By Dorcas S
Back in the days of yore, before air-sniffing/analyzing technology to detect dangerous and toxic gases in coal mines was invented, miners carried then released canaries into the tunnels. The belief was that any dangerous levels of gases in the mine would kill the birds before killing the miners.
Death of the canary was an early warning for the miners to immediately exit the mine or risk death.
Laikipian and British rancher Tristan Voorspuy was recently shot by unknown assailants while inspecting property that had been razed in an earlier attack – also by unknown persons. Mr. Voorspuy’s death was one more in a long line of such attacks dating back to Kenyan’s independence which was a fight over self-rule AND land ownership.
And as has been repeatedly demonstrated since then, the fair and just allocation of land among the indigenous and original occupants thus owners of the respective tracts of land was never accomplished at the onset of Kenya’s independence.
This procrastination by the country’s leadership, especially Uhuru Kenyatta’s father Jomo allowed the problem to metastasize into a cancer with multiple layers** and so many actors with oftentimes conflicting agendas that land ownership has become the classic “wicked problem” i.e. a problem that is difficult or impossible to solve because of incomplete, contradictory, and changing requirements that are often impossible to recognize and/or also interdependent.
** – The main layers of the conflict that immediately come to mind are wildlife conservation and its corollary tourism and pastoralism.
Any fair-minded person steeped in Kenya’s history who listened to the analysis offered by one Collins Wanderi on NTV shortly after Mr. Voorspuy’s death would immediately see why one can set the country’s general election clock based on occurrence of skirmishes such as the ones currently taking place in Laikipia.
Mr. Wanderi argues that the trigger for the violence that resulted in the rancher’s death was (the fight over) resources i.e. grazing for the pastoralists. He immediately pivots to the calling card of nativists who at once seek to “otherize” those they disagree with (European ranchers) even as they seek to maintain ties with them – oftentimes at the expense of the larger population which almost always bears the brunt of the resultant dysfunction.
According to Mr. Wanderi’s logic, that the twelve non-native ranchers own over half the arable land in Laikipia; ostensibly through “willing seller/willing buyer” transactions is mitigated, indeed negated by the fact that they are non-indigenous albeit naturalized Kenyans – who are racists – also!
It is indeed an interesting “analysis”.
Mr. Wanderi papers over the need to urgently confront the problem of land ownership in Kenya; a need and urgency that was expressed by none other than former Minister for Lands and Settlement and (former) Member of Parliament for the region G.G. Kariuki. In 2013 the former minister and then-senator for the region said that (T)here’s no reason why (President) Uhuru should not change this country forever.

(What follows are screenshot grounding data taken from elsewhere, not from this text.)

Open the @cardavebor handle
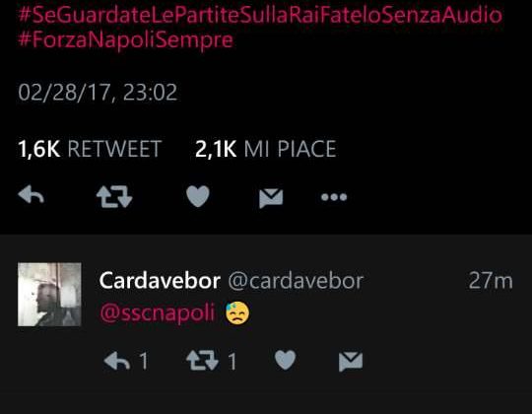Screen dimensions: 532x414 [x=296, y=281]
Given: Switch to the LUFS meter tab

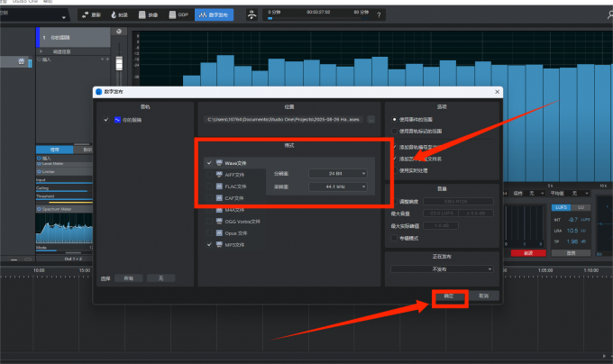Looking at the screenshot, I should pyautogui.click(x=558, y=206).
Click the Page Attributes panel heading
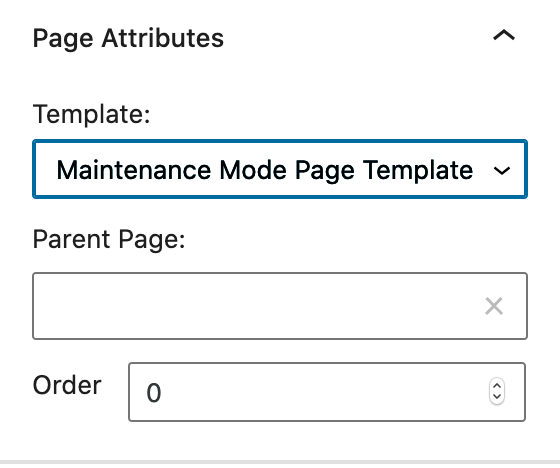The image size is (560, 468). point(128,39)
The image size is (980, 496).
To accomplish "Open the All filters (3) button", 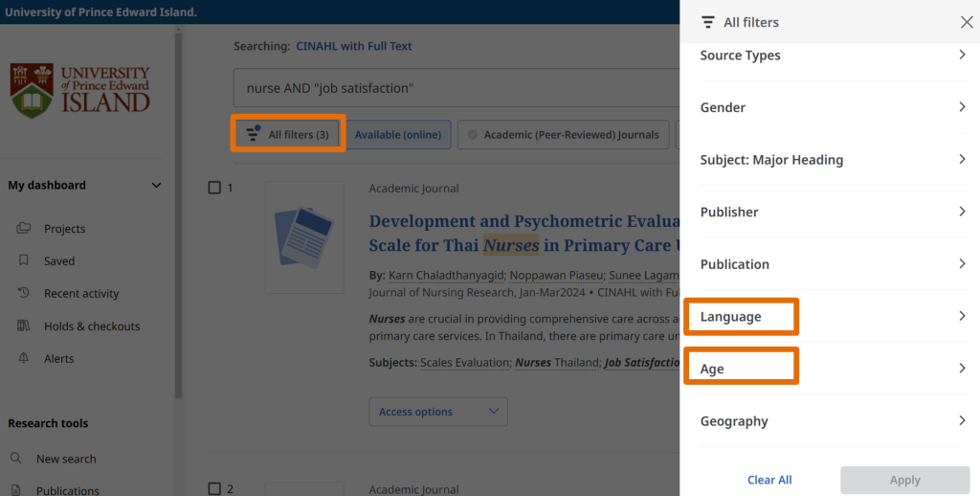I will click(288, 135).
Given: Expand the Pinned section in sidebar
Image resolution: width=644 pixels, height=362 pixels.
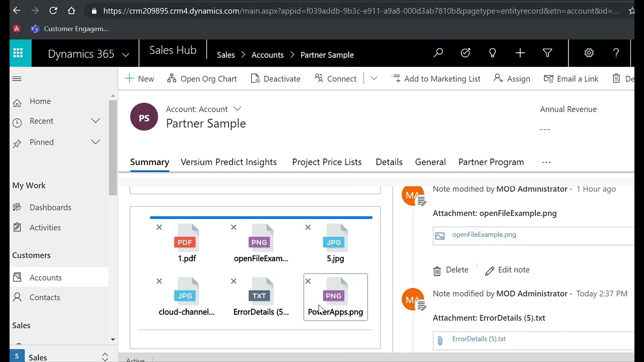Looking at the screenshot, I should [95, 142].
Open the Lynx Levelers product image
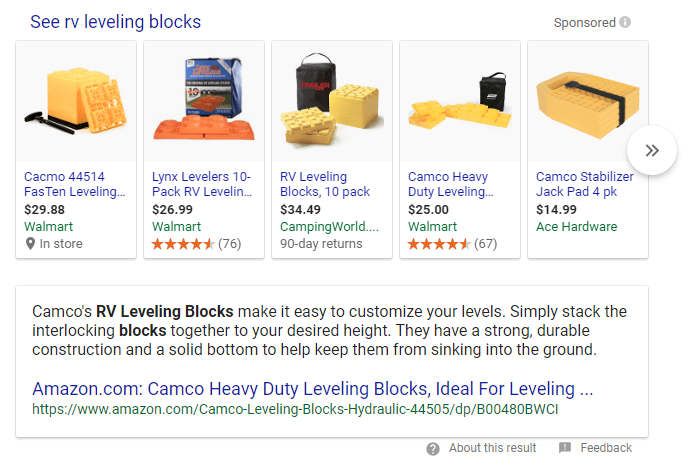 pyautogui.click(x=204, y=101)
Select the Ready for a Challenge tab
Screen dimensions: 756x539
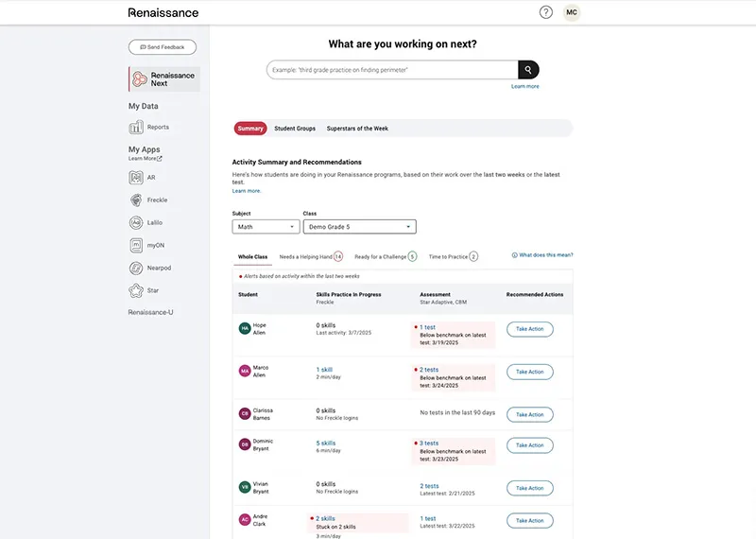tap(385, 256)
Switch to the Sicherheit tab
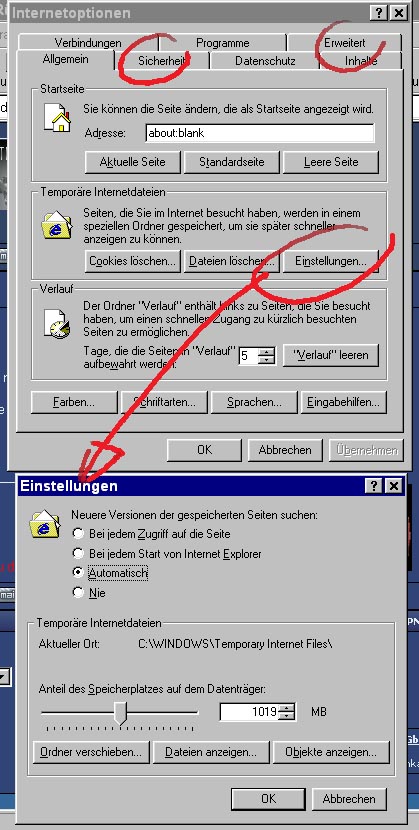This screenshot has height=830, width=419. (162, 61)
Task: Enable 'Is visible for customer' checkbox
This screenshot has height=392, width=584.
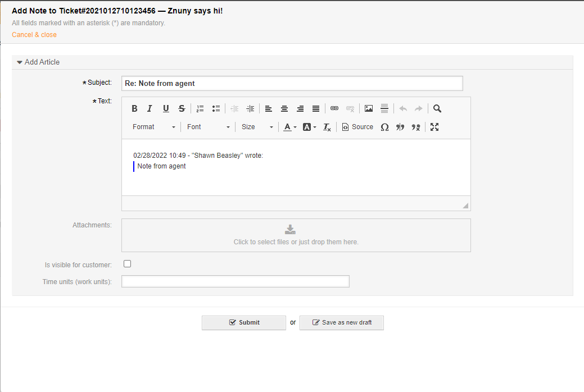Action: pyautogui.click(x=128, y=264)
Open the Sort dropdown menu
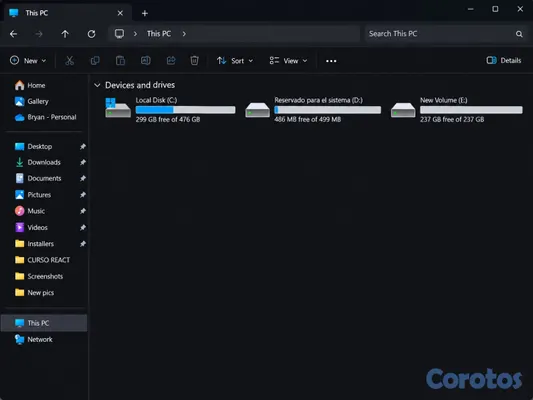 235,61
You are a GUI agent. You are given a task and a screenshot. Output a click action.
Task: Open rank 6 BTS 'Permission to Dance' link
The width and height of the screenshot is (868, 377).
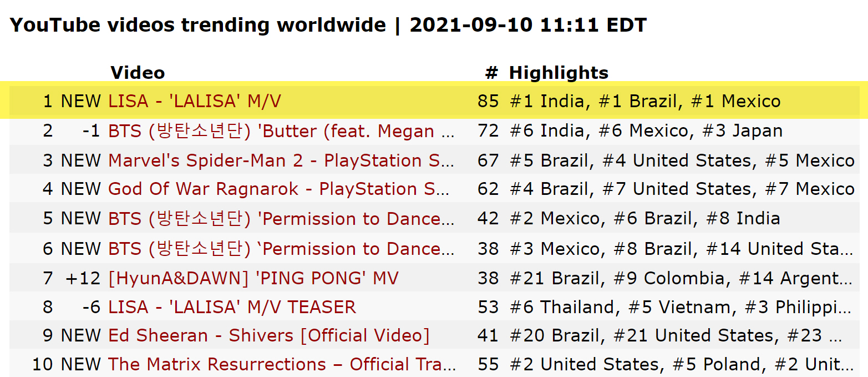281,249

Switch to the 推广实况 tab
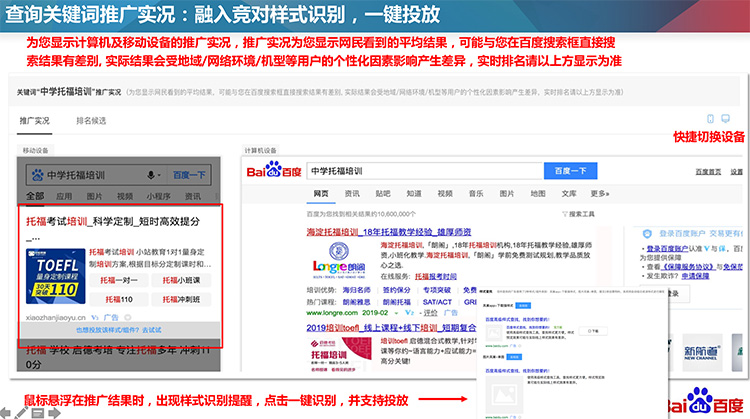coord(36,121)
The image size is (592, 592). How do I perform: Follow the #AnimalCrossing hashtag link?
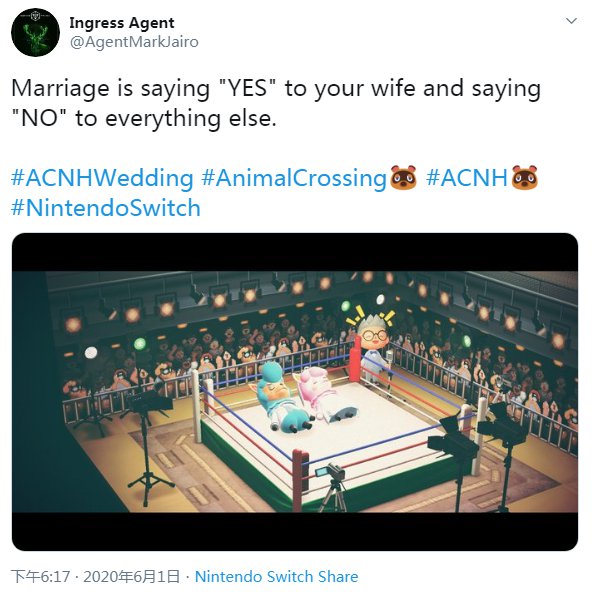pyautogui.click(x=294, y=178)
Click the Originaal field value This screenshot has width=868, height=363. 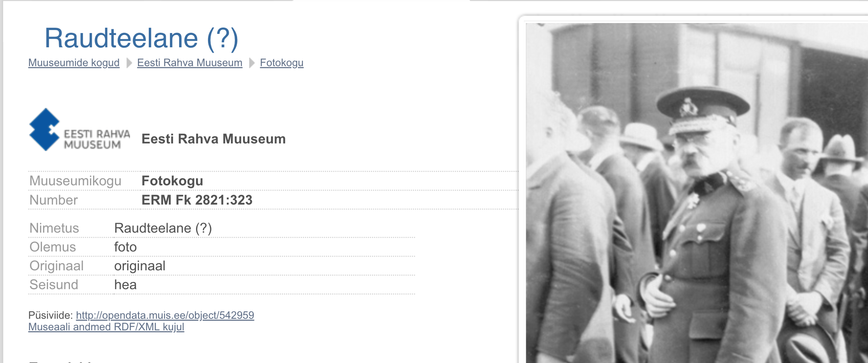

He has the power; he doesn’t need any other power. He has the wealth; he doesn’t need any other wealth.”
That is as pointed an articulation of the relationship between the accumulation of land (wealth) and the oftentimes relentless and murderous pursuit of political power in Kenya – made by a man who has been as close to the center of that power as it gets.
The conundrum Kenya faces is the open secret that like the twelve ranchers Mr. Wanderi harangues about, the Kenyatta family are among a handful of connected families who own most of the prime land in Kenya. The president’s family alone is said to own over half a million acres of choice real estate throughout Kenya including, like Mr. Voorspuy, in areas “outside” the family’s traditional home.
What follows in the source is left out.